> **Problem description**: Starting at the line that contains "Santa Comba Dão (839, 1093)" in the listing below, write out every line word for word until you have written the line that contains "[Google News] (1190, 29)".

> **Record excerpts**:
*** Begin section ***

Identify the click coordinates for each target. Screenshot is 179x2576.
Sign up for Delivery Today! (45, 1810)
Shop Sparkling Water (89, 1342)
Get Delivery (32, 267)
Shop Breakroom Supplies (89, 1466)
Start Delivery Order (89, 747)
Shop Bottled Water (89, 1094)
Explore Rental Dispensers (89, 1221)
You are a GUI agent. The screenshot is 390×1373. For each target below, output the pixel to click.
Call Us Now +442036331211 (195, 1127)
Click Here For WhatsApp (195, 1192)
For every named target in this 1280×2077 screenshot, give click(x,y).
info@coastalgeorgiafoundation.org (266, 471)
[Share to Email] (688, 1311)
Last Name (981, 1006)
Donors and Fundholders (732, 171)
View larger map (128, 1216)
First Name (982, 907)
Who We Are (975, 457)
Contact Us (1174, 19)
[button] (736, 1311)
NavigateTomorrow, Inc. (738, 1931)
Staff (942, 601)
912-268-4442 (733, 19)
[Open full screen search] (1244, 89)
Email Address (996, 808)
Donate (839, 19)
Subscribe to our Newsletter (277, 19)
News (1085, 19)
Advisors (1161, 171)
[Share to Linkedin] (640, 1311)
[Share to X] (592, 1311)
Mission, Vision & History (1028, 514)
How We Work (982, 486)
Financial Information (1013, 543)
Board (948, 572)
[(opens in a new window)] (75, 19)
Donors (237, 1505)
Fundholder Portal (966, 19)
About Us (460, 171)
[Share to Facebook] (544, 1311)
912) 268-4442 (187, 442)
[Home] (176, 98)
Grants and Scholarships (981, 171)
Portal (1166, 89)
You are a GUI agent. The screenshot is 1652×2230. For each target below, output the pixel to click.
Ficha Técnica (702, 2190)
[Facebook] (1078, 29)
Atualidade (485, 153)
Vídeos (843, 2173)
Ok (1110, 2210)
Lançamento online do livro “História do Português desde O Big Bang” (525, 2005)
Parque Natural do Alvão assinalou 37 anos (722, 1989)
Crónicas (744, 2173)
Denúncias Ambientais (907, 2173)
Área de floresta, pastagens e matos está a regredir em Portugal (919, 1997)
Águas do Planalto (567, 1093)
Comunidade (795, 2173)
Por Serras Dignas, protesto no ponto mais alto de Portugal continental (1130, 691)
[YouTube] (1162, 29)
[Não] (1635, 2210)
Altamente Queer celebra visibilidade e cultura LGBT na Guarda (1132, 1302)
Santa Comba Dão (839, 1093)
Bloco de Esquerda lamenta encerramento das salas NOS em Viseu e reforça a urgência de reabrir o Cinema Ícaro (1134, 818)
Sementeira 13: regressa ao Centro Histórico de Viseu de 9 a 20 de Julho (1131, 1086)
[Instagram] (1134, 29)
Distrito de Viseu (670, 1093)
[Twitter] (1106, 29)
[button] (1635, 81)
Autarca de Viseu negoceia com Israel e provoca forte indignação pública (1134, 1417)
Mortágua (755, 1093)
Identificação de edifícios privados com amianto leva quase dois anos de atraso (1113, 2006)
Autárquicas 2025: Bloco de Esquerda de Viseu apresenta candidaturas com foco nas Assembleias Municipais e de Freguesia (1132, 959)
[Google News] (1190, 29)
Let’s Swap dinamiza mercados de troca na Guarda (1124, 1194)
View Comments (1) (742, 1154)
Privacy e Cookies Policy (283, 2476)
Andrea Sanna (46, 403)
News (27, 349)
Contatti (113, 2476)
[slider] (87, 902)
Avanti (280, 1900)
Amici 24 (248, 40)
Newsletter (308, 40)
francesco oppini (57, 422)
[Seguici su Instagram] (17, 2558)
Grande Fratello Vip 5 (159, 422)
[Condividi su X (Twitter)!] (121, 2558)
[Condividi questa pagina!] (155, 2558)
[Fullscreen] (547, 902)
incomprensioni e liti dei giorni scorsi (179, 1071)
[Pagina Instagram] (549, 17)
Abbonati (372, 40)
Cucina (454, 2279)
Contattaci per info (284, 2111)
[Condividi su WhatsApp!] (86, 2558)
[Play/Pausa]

*** End section ***

> **Reply**:
Santa Comba Dão (839, 1093)
Bloco de Esquerda lamenta encerramento das salas NOS em Viseu e reforça a urgência de reabrir o Cinema Ícaro (1134, 818)
Sementeira 13: regressa ao Centro Histórico de Viseu de 9 a 20 de Julho (1131, 1086)
[Instagram] (1134, 29)
Distrito de Viseu (670, 1093)
[Twitter] (1106, 29)
[button] (1635, 81)
Autarca de Viseu negoceia com Israel e provoca forte indignação pública (1134, 1417)
Mortágua (755, 1093)
Identificação de edifícios privados com amianto leva quase dois anos de atraso (1113, 2006)
Autárquicas 2025: Bloco de Esquerda de Viseu apresenta candidaturas com foco nas Assembleias Municipais e de Freguesia (1132, 959)
[Google News] (1190, 29)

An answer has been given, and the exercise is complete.